I always end up bookmarking a bunch of papers from ArXiV and then looking at them a bit later than I want. So here are a few notes on some papers from the last month. I have a backlog of reading to catch up on, so I’ll probably split this into a couple of posts.

arXiv:1403.3465v1 [cs.LG]: Analysis Techniques for Adaptive Online Learning
H. Brendan McMahan
This is a nice survey on online learning/optimization algorithms that adapt to the data. These are all variants of the Follow-The-Regularized-Leader algorithms. The goal is to provide a more unified analysis of online algorithms where the regularization is data dependent. The intuition (as I see it) is that you’re doing a kind of online covariance estimation and then regularizing with respect to the distribution as you are learning it. Examples include the McMahan and Streeter (2010) paper and the Duchi et al. (2011) paper. Such adaptive regularizers also appear in dual averaging methods, where they are called “prox-functions.” This is a useful survey, especially if, like me, you’ve kind of checked in and out with the online learning literature and so may be missing the forest for the trees. Or is that the FoReL for the trees?

arXiv:1403.4011 [cs.IT]: Whose Opinion to follow in Multihypothesis Social Learning? A Large Deviation Perspective
Wee Peng Tay
This is a sort of learning from expert advice problem, though not in the setting that machine learners would consider it. The more control-oriented folks would recognize it as a multiple-hypothesis test. The model is that there is a single agent (agent $0$) and $K$ experts (agents $1, 2, \ldots, K$). The agent is trying to do an $M$-ary hypothesis test. The experts (and the agent) have access to local (private) observations $Y_k[1], Y_k[2], \ldots, Y_k[n_k]$ for $k \in \{0,1,2,\ldots,K\}$. The observations come from a family of distributions determined by the true hypothesis $m$. The agent $0$ needs to pick one of the $K$ experts to hire — the analogy is that you are an investor picking an analyst to hire. Each expert has its own local loss function $C_k$ which is a function of the amount of data it has as well as the true hypothesis and the decision it makes. This is supposed to model a “bias” for the expert — for example, they may not care to distinguish between two hypotheses. The rest of the paper looks at finding policies/decision rules for the agents that optimize the exponents with respect to their local loss functions, and then looking at how agent $0$ should act to incorporate that advice. This paper is a little out of my wheelhouse, but it seemed interesting enough to take a look at. In particular, it might be interesting to some readers out there.

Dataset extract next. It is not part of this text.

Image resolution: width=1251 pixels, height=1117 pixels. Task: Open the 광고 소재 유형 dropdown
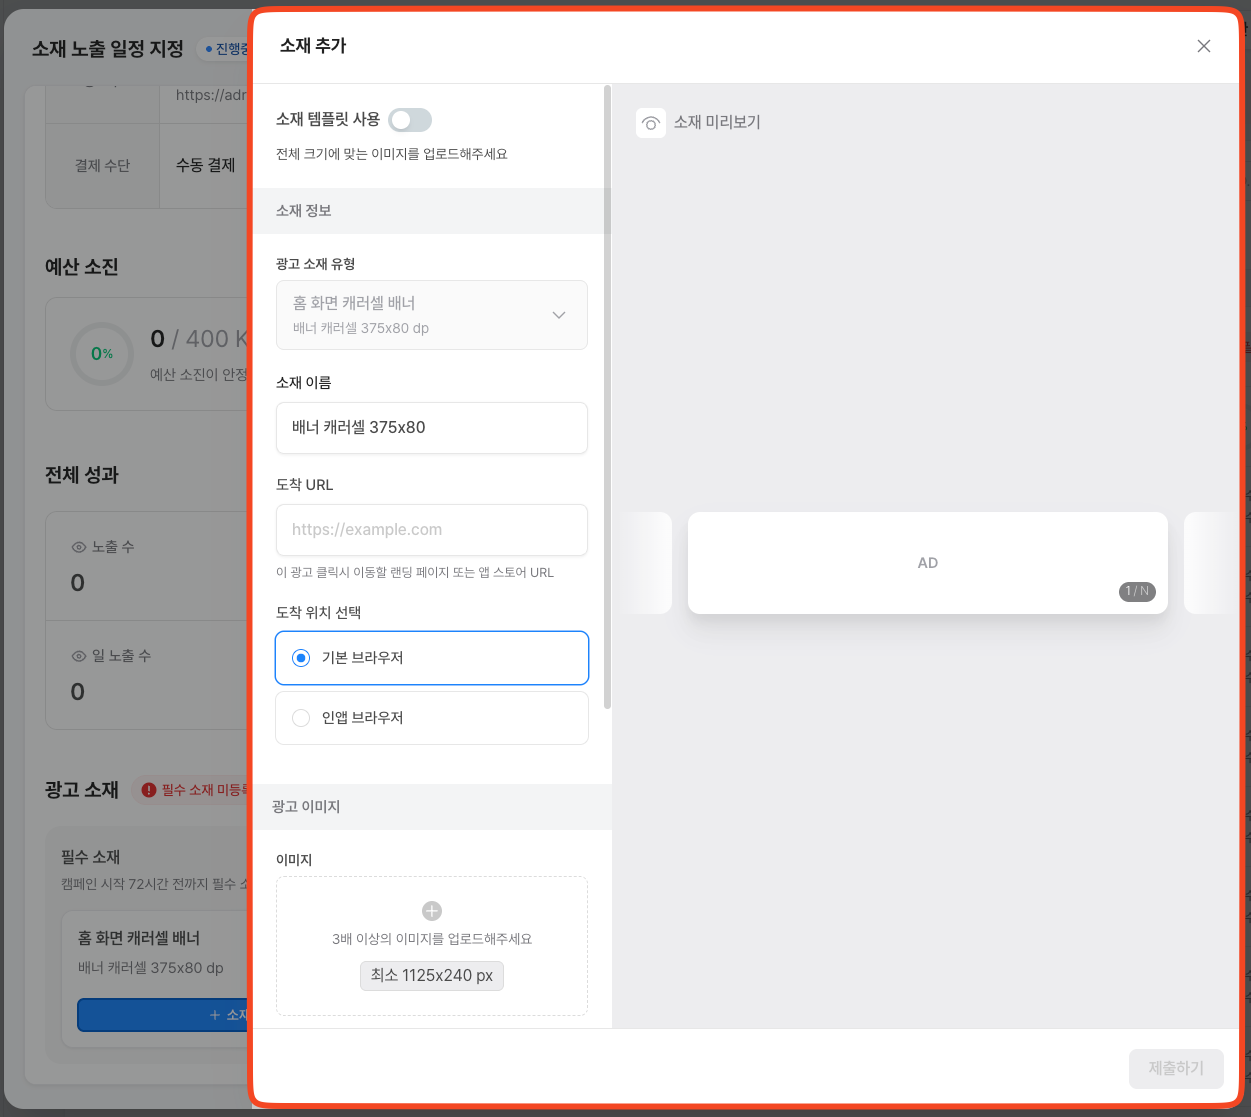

arXiv:1403.3862 [math.OC] Asynchronous Stochastic Coordinate Descent: Parallelism and Convergence Properties
Ji Liu, Stephen J. Wright
This is another paper on lock-free optimization (c.f. HOGWILD!). The key difference, as stated in the introduction, is that they “do not assume that the evaluation vector $\hat{x}$ is a version of $x$ that actually existed in the shared memory at some point in time.” What does this mean? It means that a local processor, when it reads the current state of the iterate, may be performing an update with respect to a point not on the sample path of the algorithm. They do assume that the delay between reading and updating the common state is bounded. To analyze this method they need to use a different analysis technique. The analysis is a bit involved and I’ll have to take a deeper look to understand it better, but from a birds-eye view this would make sense as long as the step size is chosen properly and the “hybrid” updates can be shown to be not too far from the original sample path. That’s the stochastic approximator in me talking though.